Choisir une option, pro ou anti, induit l’attachement à l’un ou l’autre
des camps en présence. Non seulement, cela ne fait pas avancer les
choses, mais contribue à crisper les esprits. Il serait temps de
réaliser que les technologies nouvelles sont soumises à l’utilisation
qu’en fait l’enseignant et de cesser de faire croire qu’elles vont
envahir l’école, sonnant le glas des acquisitions qui sont supposées s’y
faire. L’enseignant reste maître à bord et choisit, dans le cadre de
ses propres pratiques pédagogiques, la manière dont il va les utiliser.
On peut les considérer de deux points de vue, celui des élèves et celui
de l’enseignant.
Si nous regardons vers les élèves, la question est :
ces technologies favorisent-elles, sur un plan cognitif, les
acquisitions scolaires ? La réponse n’est pas si simple. Les
méta-analyses de Slavin, par exemple concluent que ce sont les méthodes
d’enseignement qui ont le plus d’effets sur les élèves, devant les
programmes et les moyens technologiques. Il est clair qu’une méthode
pédagogique inefficace restera inchangée, même si elle baigne dans le
plus high tech des environnements numériques. Si en même temps qu’on
enseigne l’usage de la calculette, on décide de ne plus demander aux
élèves d’apprendre leurs tables de multiplication, il est clair qu’ils
ne les connaîtront pas. Mais cela n’empêche pas la rumeur d’imputer à
l’arrivée de la calculette dans les classes, les déficiences en calcul.
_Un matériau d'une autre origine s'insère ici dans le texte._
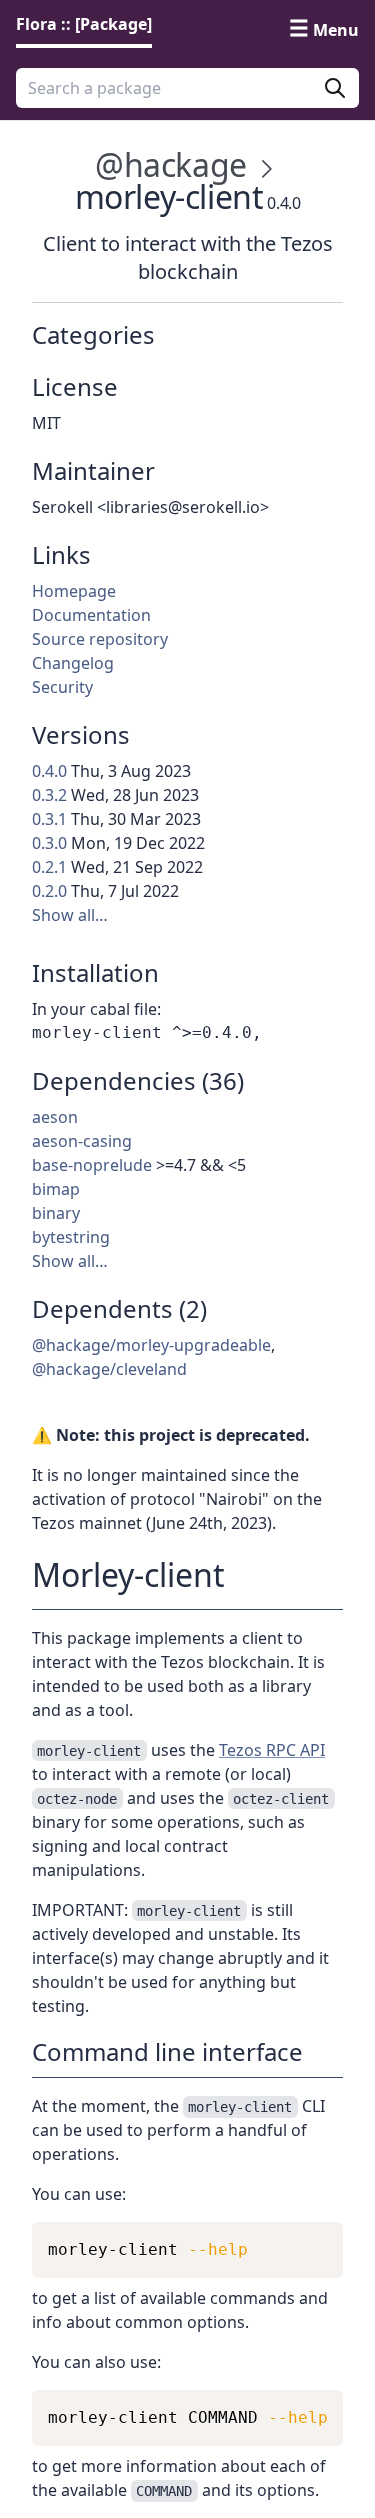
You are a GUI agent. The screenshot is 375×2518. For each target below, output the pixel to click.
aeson (55, 1117)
Autre angle d’attaque : ces technologies
améliorent-elles les pratiques des enseignants ? Sont-ils, grâce à elles
plus efficaces dans l’atteinte de leurs objectifs ? Seront-t-ils plus
efficaces avec des craies multicolores, un tableau vert et une brosse ?
Ou bien avec un TNI, ses palettes d’outils graphiques, ses capacités de
stockage, etc. ? Préfèreront-t-ils avoir recours à des manuels papier
pour chaque élève, aux manuels numériques ou encore préfèreront-t-ils
préparer leurs propres leçons sur un support numérique ?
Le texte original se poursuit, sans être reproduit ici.